>>>

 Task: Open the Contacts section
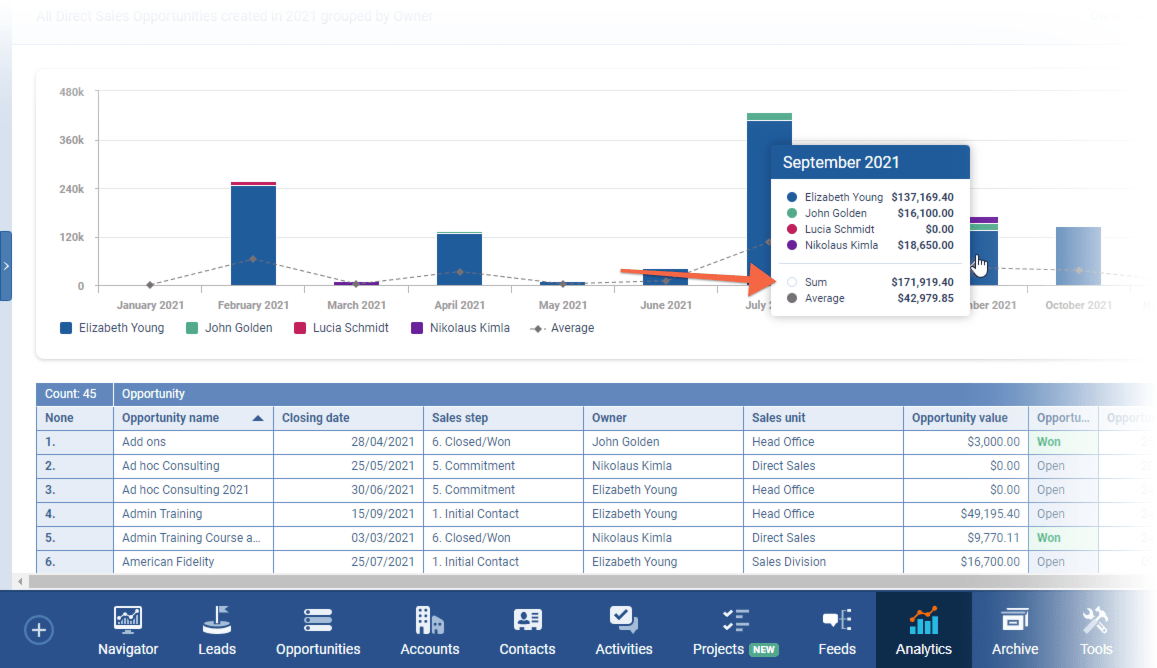point(527,630)
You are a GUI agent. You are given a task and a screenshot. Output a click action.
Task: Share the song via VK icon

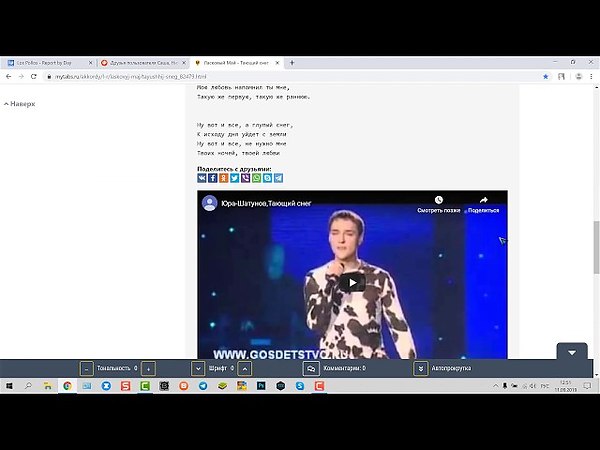[202, 178]
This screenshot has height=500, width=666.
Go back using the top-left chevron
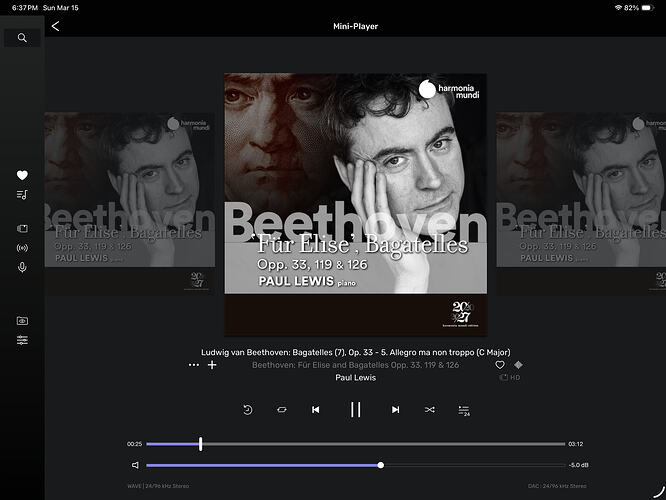(55, 26)
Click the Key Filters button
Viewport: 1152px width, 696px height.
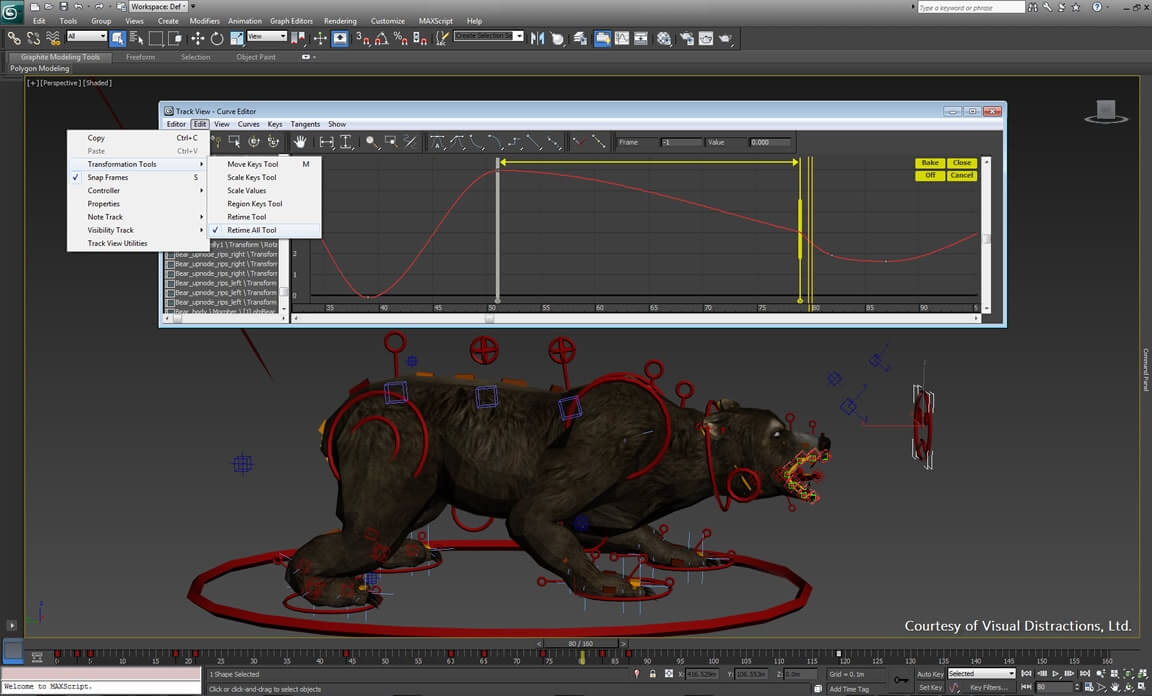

<<<

EXERCISE DESCRIPTION :: A verbatim copy of every entry above, with no pictures, is the expected output.

RESULT FOR THIS TASK ::
 Task: Open the Contacts section
point(527,630)
You are a GUI agent. You are given a task and a screenshot. Output a click action.
Task: Share the song via VK icon

[202, 178]
This screenshot has height=500, width=666.
Go back using the top-left chevron
(55, 26)
Click the Key Filters button
Viewport: 1152px width, 696px height.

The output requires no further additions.